A great pitch combines the seller’s unique story alongside the technical reinforcement of a commitment to excellence in each sector of the sales pitch. By leveraging in-house workshops to hone your sales training, pitch, and corporate story you can build a strong team with great sales skill and a nose for driving the sales cycle through to the end. However, it’s crucial to expend the same energy on the tools that each salesperson will need to rely on throughout the interaction with each new buyer.

Closing on Great Partnerships

Virtual sales must chase after the same partnership arrangements that in-person retail seeks with every encounter with a new buyer. This is perhaps more important for team members who are working remotely though. Customers are engaging with the market in new ways, and with a completely evolved mindset.

There are a number of obstacles to built-in longevity nowadays, primarily because of the lightning fast connectivity in the real world that gives your team the very means of communicating with clients. Because information flows freely, all it takes is for a customer to find a better deal elsewhere.
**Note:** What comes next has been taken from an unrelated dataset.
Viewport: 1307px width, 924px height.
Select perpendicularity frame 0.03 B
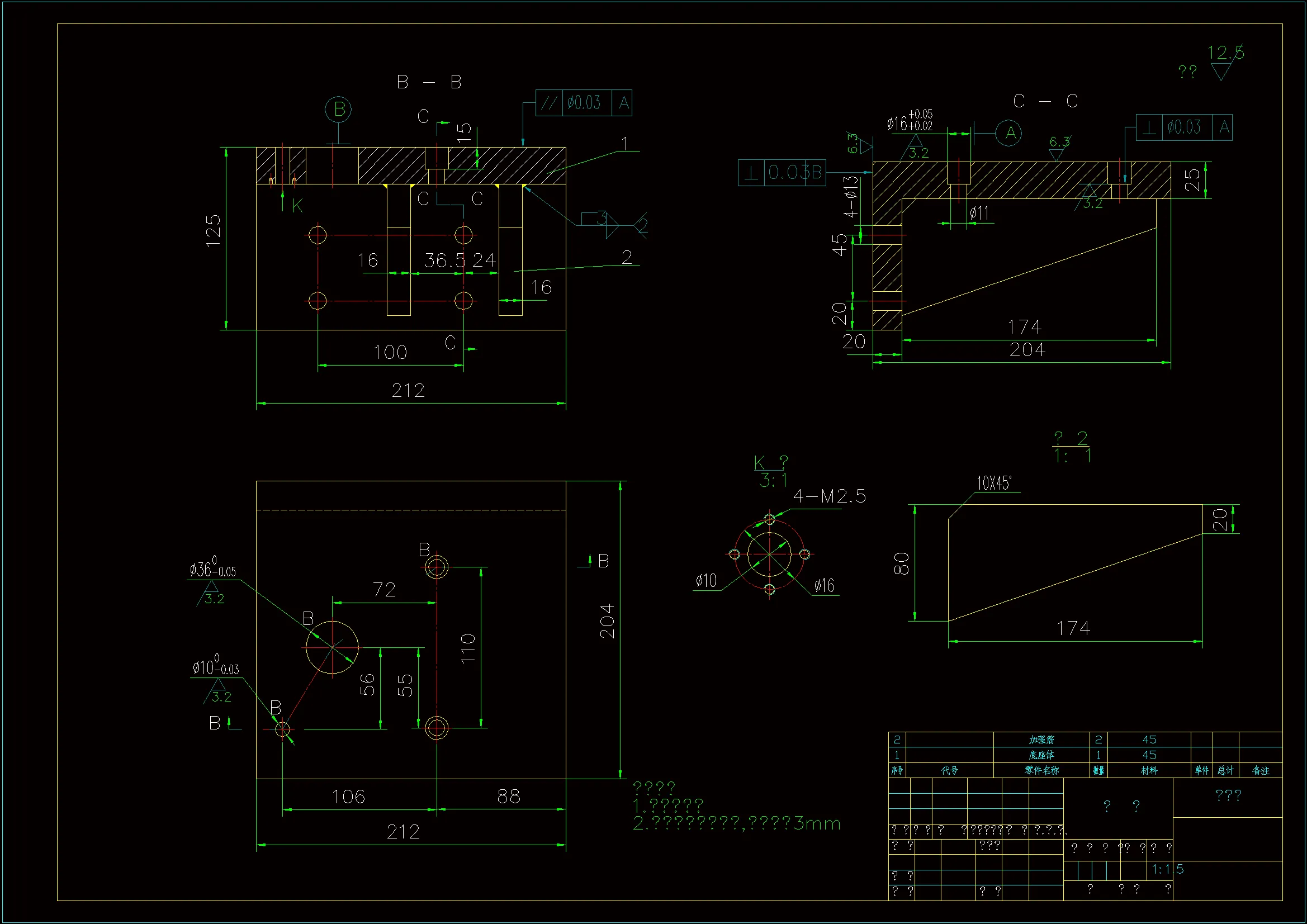pyautogui.click(x=782, y=173)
Bringing your entire team up to speed on the best practices and benefits that your company provides for clients is the best way to maintain these partnerships for the long term.

Sales leadership is all about closing deals and finding the right direction for long term success in the market. But there are few top performers in any industry that fail to understand that clients are more than sales figures. By engaging with each customer on every one of your team’s sales calls in an effort to build long term relationships, you can be sure that your salespeople will apply the proper sales methodology to create lasting engagement with a continually growing client base.

The landscape for sales teams is changing, but the underlying values will remain intact for the long haul. Make sure your team is focusing on the trends that drive consumer habits while selling to their uniquely personal requirements for long-lasting success.